Oscar is a 44-year old Uber driver in Napa. We’re not using his last name because of the personal nature of this story.
“Y mi religión,” my religion says Oscar, and then hesitates. “Uh, yo creo, no creo mucho en la religión.” He says his religion — well, he doesn’t believe much in religion.
“Creo en la relación con dios”
Instead, he says, “I believe in my relationship with God,” or “Dios” in Spanish. That’s what’s most important. From it has evolved the hierarchy of his life. It goes like this: God first. Next his family. Church. And finally, work.
Oscar didn’t always think like this. Fifteen years ago, he was a drug addict. His behavior drove his wife Alma to near desperation.
“Si, si yo pensaba dejarlo.” She says yes, I was thinking to leave him.
She says she couldn’t handle the situation any more. I couldn’t continue, she says. There, in their house, she was a witness to his self-destruction. Oscar would stay up all night in the garage smoking crack. They hardly spent time together. She felt lonely. Then in 2004 her husband was arrested for robbery. And in a Santa Clara jail, Oscar found redemption.
Oscar shows me a thin, well-used book he’s fetched from his bedroom.
“Bueno, en mis manos tengo el Nuevo Testamento,” In my hands, I have the New Testament, he tells me.
It’s a Spanish translation of what’s called the New International Version.
You can see that it’s a little broken, a little mistreated, he says. He points to its rumpled pale pink cover and torn pages. It’s seen better days, but Oscar treasures this book. He read it for the first time in jail.
At that point, religion wasn’t all that important to him. Oscar grew up Catholic in Zacatecas, Mexico. Both in Mexico and after immigrating to the U.S., he’d go with his family to mass for special occasions. For example, when he got married, when he was baptized, and for first communions. And that’s about it. God and the church just didn’t figure all that prominently in his life.
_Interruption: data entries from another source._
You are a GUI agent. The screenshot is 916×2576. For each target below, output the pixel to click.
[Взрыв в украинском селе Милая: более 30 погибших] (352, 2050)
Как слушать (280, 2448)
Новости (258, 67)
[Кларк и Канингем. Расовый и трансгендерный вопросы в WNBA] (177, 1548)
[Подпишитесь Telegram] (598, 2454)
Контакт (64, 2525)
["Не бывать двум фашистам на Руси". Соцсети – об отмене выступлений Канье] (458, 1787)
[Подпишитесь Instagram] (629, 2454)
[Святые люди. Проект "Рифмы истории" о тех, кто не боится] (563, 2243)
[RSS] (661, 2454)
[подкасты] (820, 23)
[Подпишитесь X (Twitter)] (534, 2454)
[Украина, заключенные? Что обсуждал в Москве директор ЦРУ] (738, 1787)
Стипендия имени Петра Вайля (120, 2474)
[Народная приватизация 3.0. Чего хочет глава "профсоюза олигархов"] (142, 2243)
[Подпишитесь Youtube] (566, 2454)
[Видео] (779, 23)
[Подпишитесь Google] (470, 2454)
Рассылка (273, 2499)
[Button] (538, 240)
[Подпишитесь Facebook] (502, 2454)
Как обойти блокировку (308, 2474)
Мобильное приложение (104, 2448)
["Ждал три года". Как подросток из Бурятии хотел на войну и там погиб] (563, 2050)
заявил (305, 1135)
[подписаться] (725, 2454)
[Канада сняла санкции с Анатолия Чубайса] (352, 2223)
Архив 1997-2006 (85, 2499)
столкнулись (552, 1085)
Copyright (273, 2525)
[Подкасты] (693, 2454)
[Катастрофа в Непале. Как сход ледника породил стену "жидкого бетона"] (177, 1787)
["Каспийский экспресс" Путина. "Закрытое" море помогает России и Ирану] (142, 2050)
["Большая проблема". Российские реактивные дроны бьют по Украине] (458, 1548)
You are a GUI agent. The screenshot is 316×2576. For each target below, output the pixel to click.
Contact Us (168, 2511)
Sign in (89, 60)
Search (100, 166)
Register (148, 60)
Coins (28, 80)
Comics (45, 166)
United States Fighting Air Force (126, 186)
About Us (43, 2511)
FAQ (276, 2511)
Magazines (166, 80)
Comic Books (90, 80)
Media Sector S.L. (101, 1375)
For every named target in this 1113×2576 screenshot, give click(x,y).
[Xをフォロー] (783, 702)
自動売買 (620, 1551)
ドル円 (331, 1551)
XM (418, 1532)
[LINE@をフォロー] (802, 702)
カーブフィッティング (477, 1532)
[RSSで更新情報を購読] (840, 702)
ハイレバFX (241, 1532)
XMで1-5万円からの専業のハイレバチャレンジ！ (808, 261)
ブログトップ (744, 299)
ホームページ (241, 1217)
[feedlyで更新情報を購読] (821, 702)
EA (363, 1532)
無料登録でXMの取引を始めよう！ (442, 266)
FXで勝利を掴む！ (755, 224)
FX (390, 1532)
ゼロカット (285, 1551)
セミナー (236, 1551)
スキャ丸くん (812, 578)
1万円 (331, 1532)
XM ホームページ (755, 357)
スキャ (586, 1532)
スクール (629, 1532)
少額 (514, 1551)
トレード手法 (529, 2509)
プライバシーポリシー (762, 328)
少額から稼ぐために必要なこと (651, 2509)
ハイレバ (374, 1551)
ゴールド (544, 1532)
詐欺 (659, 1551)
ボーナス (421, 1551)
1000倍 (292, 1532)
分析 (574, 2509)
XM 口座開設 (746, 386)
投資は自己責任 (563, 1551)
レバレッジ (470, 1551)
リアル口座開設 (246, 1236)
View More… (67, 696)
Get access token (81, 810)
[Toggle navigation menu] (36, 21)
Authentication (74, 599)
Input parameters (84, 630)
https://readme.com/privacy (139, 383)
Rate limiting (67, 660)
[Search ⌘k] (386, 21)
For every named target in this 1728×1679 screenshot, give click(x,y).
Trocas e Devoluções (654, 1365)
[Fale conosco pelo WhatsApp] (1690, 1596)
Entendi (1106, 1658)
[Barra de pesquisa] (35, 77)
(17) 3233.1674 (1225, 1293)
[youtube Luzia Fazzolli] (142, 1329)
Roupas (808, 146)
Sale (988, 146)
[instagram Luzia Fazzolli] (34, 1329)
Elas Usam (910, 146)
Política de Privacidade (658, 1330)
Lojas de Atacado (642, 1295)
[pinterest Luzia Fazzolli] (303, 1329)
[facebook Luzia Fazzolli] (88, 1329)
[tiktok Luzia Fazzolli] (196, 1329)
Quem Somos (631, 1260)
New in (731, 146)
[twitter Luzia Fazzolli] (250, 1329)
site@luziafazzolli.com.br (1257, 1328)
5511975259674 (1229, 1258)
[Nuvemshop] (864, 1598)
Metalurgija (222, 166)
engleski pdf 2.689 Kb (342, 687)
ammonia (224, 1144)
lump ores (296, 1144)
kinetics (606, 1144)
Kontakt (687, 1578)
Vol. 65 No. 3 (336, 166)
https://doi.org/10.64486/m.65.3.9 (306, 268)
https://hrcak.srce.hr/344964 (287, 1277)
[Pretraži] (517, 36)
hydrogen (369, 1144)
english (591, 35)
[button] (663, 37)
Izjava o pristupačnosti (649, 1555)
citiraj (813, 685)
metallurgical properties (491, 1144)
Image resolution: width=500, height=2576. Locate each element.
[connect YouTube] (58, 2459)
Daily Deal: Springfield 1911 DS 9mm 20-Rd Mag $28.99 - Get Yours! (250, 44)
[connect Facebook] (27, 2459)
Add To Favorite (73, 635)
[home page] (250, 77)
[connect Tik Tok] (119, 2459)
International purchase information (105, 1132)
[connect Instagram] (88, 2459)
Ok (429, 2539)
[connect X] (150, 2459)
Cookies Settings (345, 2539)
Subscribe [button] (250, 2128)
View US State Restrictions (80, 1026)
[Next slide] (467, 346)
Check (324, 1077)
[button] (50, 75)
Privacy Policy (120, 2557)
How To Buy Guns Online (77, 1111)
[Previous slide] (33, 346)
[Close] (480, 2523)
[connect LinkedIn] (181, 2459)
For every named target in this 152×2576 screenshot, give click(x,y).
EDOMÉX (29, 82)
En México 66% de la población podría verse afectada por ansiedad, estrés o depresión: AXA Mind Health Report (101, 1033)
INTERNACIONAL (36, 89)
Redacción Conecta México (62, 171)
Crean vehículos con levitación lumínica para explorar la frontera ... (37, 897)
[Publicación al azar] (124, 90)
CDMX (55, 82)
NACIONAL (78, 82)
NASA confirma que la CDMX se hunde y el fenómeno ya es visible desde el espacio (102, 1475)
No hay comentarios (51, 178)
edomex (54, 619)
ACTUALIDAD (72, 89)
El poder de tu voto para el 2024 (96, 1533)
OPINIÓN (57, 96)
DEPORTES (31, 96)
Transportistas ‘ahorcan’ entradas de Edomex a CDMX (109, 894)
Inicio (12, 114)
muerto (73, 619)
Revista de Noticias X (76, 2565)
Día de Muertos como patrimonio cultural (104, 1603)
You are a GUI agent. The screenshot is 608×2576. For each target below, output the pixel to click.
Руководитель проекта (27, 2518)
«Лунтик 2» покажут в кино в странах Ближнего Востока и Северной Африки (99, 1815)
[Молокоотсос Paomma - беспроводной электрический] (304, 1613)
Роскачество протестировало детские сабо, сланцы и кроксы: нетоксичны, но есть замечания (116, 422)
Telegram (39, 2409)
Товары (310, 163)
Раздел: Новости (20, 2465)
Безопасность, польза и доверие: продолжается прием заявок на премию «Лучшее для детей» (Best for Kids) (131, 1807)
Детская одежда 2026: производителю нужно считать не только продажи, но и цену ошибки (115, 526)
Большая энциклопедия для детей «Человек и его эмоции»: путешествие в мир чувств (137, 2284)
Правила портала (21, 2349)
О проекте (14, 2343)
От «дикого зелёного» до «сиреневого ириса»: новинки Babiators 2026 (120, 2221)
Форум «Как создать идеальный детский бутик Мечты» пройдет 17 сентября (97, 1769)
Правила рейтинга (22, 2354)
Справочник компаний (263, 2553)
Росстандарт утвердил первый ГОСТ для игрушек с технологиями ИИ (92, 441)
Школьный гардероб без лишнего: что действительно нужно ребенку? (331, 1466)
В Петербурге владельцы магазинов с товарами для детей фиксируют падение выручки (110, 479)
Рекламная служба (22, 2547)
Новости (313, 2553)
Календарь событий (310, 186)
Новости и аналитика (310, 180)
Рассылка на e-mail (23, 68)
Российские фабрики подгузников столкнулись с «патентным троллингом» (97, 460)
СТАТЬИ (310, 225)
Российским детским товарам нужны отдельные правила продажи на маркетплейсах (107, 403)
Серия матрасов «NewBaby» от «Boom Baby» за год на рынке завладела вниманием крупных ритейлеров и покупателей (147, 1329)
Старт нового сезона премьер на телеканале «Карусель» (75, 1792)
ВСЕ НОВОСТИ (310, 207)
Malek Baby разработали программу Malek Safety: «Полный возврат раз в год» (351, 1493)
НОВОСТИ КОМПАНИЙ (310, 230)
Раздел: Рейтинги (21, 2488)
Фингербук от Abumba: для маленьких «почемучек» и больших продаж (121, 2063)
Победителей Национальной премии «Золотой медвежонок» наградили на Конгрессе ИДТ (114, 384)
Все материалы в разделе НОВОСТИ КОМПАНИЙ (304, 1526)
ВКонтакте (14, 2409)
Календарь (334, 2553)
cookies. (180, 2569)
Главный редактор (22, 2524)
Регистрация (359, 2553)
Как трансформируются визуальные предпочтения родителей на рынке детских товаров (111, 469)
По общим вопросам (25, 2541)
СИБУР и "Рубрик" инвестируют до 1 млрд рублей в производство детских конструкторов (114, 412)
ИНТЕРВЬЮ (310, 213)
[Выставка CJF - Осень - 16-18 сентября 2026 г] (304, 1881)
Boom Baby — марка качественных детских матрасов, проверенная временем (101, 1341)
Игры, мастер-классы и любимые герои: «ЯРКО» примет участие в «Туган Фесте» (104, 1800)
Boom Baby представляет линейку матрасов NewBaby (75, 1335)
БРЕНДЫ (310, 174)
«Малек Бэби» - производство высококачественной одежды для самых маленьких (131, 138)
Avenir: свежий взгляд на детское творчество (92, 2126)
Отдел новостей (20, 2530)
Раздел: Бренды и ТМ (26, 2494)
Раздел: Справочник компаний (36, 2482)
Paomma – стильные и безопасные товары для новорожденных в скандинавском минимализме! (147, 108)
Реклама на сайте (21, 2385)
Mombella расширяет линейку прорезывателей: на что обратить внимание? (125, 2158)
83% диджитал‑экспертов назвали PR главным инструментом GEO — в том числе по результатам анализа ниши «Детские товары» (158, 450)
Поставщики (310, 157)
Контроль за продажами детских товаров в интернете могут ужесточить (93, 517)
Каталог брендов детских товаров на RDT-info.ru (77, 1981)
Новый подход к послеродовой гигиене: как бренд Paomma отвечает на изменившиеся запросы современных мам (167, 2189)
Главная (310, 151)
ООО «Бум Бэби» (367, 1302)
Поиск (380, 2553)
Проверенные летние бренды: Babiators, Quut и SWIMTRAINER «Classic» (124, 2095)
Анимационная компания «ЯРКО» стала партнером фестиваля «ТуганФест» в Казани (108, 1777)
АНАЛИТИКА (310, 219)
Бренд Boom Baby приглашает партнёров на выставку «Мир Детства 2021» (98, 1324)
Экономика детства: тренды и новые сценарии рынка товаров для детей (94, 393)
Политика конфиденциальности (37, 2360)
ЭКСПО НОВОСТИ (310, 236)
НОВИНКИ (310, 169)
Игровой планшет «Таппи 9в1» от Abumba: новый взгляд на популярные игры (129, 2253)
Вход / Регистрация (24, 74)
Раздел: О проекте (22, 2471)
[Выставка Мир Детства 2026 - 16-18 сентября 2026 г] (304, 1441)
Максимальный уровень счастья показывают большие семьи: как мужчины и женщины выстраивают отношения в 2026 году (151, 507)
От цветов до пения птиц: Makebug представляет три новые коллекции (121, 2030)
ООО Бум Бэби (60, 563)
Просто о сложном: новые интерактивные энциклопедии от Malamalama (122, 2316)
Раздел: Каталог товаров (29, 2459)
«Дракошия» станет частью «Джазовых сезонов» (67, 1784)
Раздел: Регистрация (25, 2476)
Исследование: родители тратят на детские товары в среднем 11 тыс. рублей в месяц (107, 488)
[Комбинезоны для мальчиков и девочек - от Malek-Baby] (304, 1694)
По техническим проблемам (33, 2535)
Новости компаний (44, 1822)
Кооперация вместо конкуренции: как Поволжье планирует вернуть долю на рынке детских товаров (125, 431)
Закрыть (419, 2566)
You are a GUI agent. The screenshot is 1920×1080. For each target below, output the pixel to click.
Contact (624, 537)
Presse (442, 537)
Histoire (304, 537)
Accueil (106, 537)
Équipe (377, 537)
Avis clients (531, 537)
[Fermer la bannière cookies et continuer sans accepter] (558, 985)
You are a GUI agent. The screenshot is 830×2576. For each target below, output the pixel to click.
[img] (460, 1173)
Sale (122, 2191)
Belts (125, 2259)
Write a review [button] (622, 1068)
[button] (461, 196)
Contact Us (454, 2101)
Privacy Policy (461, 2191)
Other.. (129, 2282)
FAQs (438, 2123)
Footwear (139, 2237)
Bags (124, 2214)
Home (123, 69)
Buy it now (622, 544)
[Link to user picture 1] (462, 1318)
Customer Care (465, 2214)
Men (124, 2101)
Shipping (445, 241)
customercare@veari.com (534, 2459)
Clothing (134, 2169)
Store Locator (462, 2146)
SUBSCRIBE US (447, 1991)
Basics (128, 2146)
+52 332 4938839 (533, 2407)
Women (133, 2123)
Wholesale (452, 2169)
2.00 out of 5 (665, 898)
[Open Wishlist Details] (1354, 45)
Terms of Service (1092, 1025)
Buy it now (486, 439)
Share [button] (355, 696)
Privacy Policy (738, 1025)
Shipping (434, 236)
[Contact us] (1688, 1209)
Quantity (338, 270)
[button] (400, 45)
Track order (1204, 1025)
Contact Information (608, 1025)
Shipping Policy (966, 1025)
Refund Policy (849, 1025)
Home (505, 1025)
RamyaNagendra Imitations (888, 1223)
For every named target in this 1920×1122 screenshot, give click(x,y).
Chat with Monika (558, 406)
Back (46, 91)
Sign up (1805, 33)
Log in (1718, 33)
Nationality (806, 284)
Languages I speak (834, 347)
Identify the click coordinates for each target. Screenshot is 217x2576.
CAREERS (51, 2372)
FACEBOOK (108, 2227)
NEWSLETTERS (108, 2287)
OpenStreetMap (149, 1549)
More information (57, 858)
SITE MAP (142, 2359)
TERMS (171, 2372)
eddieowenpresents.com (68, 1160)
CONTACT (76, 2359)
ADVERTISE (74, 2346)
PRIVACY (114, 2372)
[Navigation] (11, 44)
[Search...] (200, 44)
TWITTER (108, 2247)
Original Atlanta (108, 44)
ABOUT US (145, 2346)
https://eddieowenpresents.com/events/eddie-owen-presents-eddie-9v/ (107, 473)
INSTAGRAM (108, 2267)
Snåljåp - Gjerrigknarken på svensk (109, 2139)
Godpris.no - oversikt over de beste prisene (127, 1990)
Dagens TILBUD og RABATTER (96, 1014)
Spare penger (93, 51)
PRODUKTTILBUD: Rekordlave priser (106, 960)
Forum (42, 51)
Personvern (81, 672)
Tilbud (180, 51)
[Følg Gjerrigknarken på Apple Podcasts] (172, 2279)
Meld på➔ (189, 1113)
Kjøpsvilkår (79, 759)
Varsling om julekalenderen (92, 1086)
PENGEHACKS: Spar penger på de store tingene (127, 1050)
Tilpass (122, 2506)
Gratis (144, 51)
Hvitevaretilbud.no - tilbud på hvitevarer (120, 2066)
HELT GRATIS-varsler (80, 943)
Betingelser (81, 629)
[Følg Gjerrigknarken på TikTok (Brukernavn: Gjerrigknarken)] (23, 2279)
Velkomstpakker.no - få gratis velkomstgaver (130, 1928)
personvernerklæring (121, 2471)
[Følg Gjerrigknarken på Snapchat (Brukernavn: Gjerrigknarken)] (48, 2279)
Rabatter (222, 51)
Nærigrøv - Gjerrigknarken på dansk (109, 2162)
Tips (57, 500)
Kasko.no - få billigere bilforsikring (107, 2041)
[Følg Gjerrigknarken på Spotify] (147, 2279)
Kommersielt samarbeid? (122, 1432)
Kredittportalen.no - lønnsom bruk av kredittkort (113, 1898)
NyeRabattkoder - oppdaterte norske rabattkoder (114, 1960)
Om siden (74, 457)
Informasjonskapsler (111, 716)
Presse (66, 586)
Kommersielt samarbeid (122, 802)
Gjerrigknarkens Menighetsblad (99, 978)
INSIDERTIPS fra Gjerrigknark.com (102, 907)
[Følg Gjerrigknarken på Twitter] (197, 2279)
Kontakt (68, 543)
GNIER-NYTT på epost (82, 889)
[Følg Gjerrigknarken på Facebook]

Oscar says his drug habit started when he was 20 years old, on the day of his son’s birth. His son was born in the wee hours of the morning. Afterwards he couldn’t sleep. A cousin told him a little cocaine would help.
“Y allí, me inició mi carrera de usar drogas.” And there began my drug using career, he says.
He says little by little the drug addiction grew. It followed him to the United States. Finally, he was charged with robbery and sent to jail for what he says was about six months. And that’s when he checked out the Bible from the prison library. He began reading it, and something clicked. Inside, he began to shift.
Oscar says when you begin to pay more attention to the words of Jesus Christ, it’s like a light begins to shine in your mind. He says it’s like you begin to change, but don’t know that you’re changing.
He began to understand from the paperback New Testament edition that if you plant honesty, love, integrity, and compassion, this is what will grow.
“Eso impactó mi vida.” It impacted his life, he says.
Before his stint in jail, Oscar’s wife Alma says he didn’t pay much attention to her or their family. He’d go out a lot. But afterwards, he changed. He ate meals together with the family. And most importantly, he had committed his last crime. Ironically, it was with the New Testament. That is, the copy he discovered during his incarceration.
On the day of his release, not wanting to leave the Bible behind, he hid the slim paperback in his undergarments, and walked out of jail.
Today, Oscar is actively involved in a Pentecostal church. For him, the church is a reminder of how far he’s come, and also of God’s presence in his life. Still, he says, it was his relationship with God that led him to the church. That relationship with God is personal. It’s what guides him. He says it’s the most important thing.